**Goal**
Reproduce every line of the data below exactly, leaving out the pictures.

**Excerpted data**
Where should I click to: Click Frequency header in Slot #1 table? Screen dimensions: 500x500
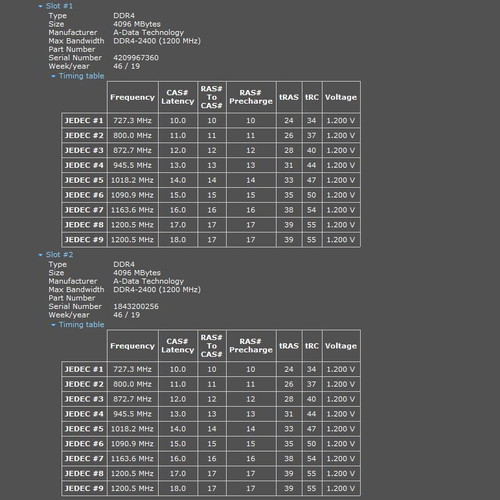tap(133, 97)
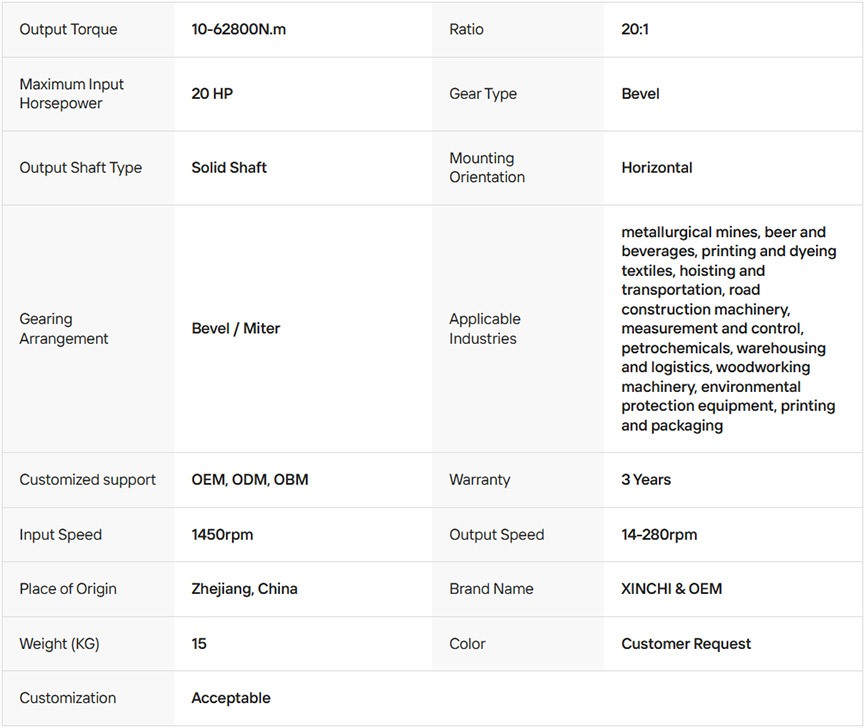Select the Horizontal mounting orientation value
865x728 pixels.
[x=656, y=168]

**Correct output**
Where should I click to: Click Frequency header in Slot #1 table? Screen dimensions: 500x500
tap(133, 97)
Select the Horizontal mounting orientation value
865x728 pixels.
[x=656, y=168]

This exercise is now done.